2025年、7月。
あと数ヶ月もすれば、夫と別居してから約2年になる。
互いの生活スタイルはすでに固まり、気づけばこれが“日常”になっていた。
人は、良くも悪くも慣れていくものだと思う。
夫とのやり取りは、LINEだけ。
必要最低限の連絡事項を交わす程度で、返ってくるのは「はい」「わかりました」といった短い言葉かリアクションのみ。
おそらく、過去のLINEが証拠として使われたことを知っているのだろう。
私が訴訟の中で、女性側にLINEの些細なやり取りまで提出していたからだ。
きっとその内容も逐一夫に見せ、共有していたのだと思う。だからもう、言葉を残したくないのだろう。

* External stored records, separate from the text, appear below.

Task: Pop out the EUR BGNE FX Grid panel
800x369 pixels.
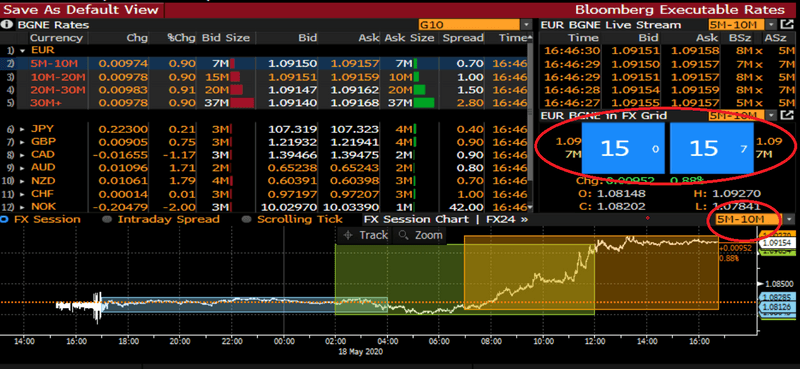Action: 788,116
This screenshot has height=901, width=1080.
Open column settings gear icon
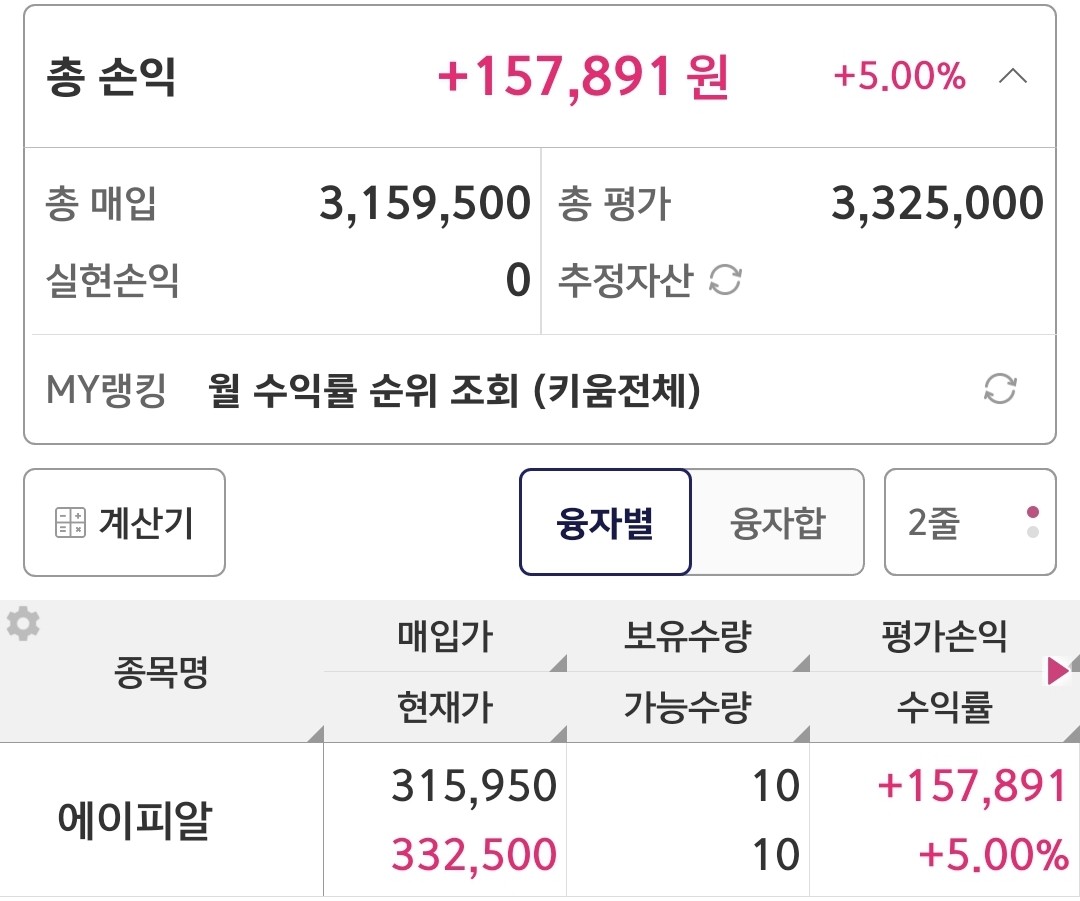point(23,624)
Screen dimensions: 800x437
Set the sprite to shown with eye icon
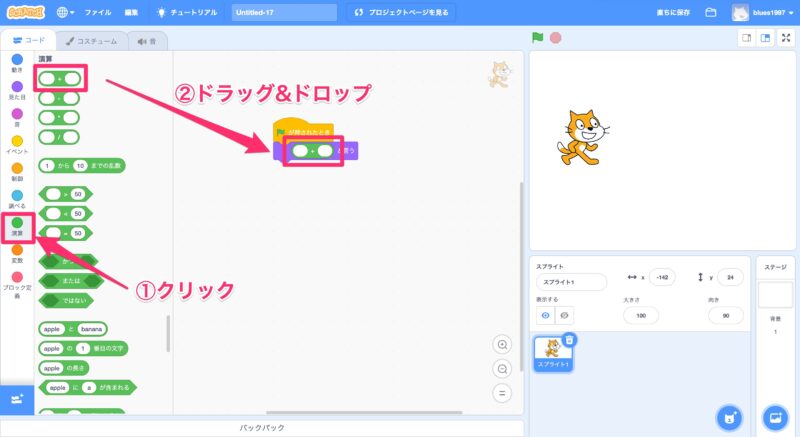[x=546, y=314]
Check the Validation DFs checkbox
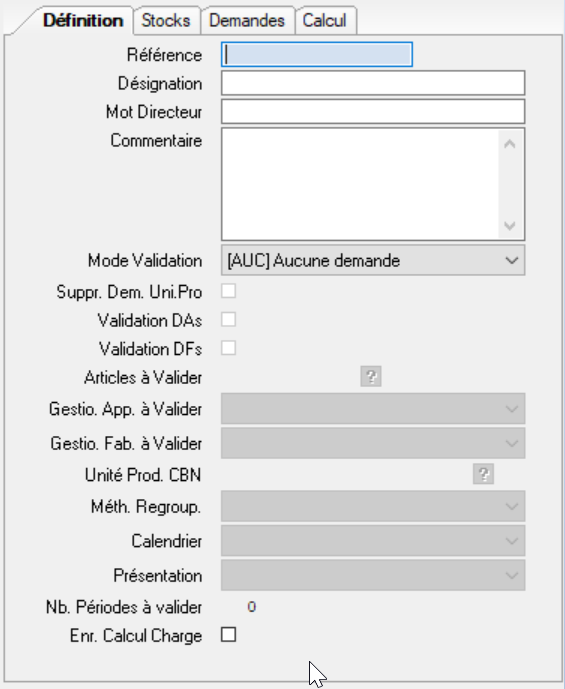 tap(228, 348)
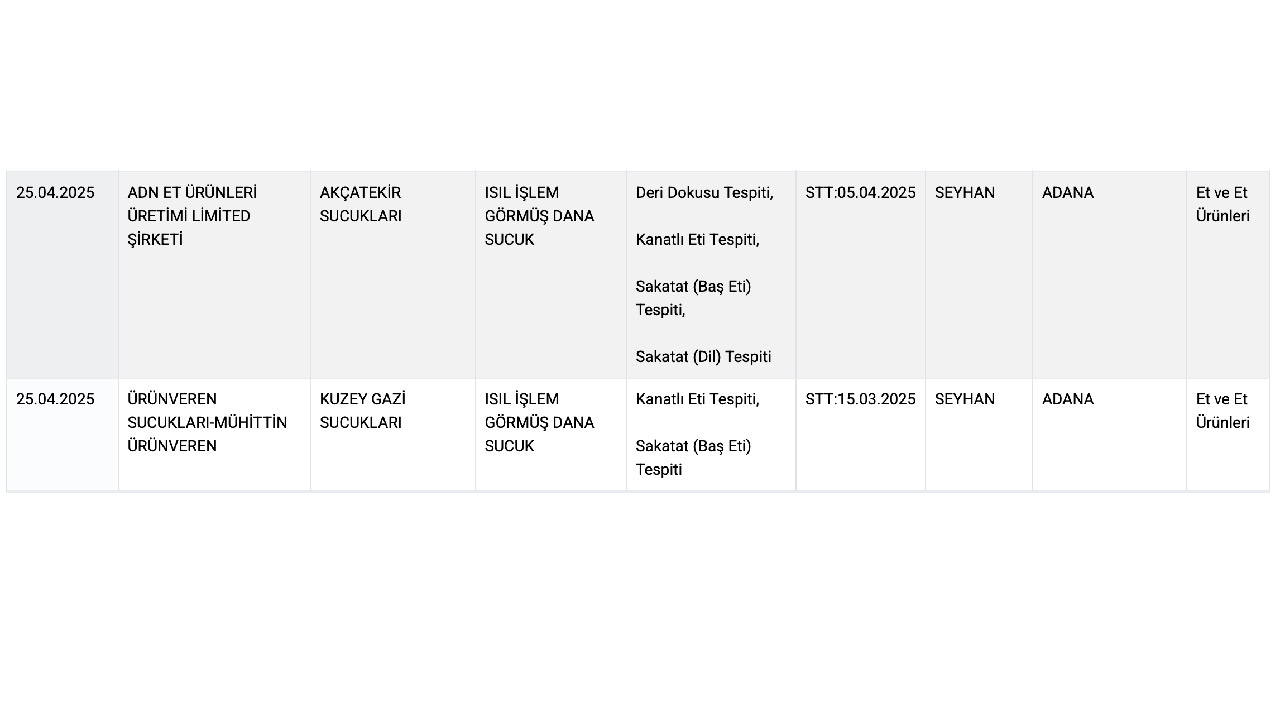Select the first row SEYHAN district cell
Viewport: 1280px width, 720px height.
(x=979, y=275)
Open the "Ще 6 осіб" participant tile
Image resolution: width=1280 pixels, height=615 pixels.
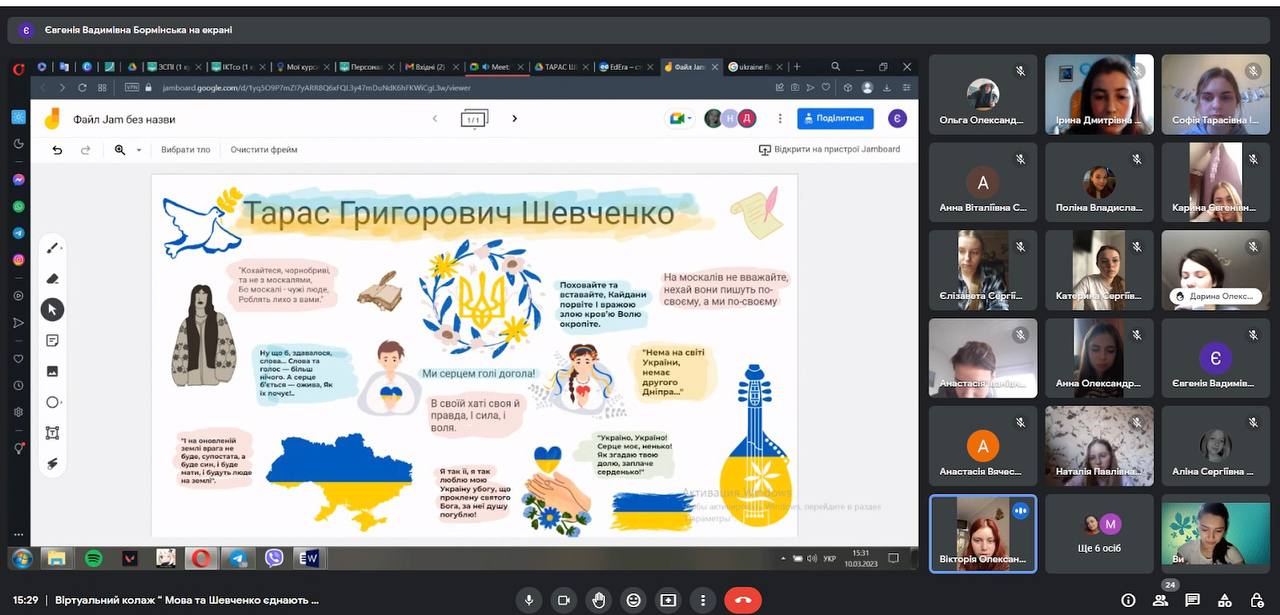1099,534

本来なら裏切られた側のはずなのに、気づけばこちらが言葉を選び、気を遣う側になっていた。
私が加害者のようだ。
女性は謝罪するどころか、すぐ弁護士の元へ駆け込み、徹底して保身を貫いた。その姿勢は、今でも腹立たしい。
匿名でさりげない嫌がらせでもしてやろうか。足が付かない程度に、不快感だけ残るようなことを。
——そんなことを考えた日もあった。
もちろん実際にはやっていない。
けれど、それくらいドス黒い感情が自分の中にあったし、今でもなくならない。
それでも私は仕事をし、家事もこなし、友人と会い、美容やピラティスにも通い、外から見ればごく普通に日常を楽しんでいる人間に見えたと思う。
だが、喜びの感情は消え、本当に心から楽しいと感じることは無かった。
——夏休みに入る少し前。
子どもが、学校から帰宅するなり言った。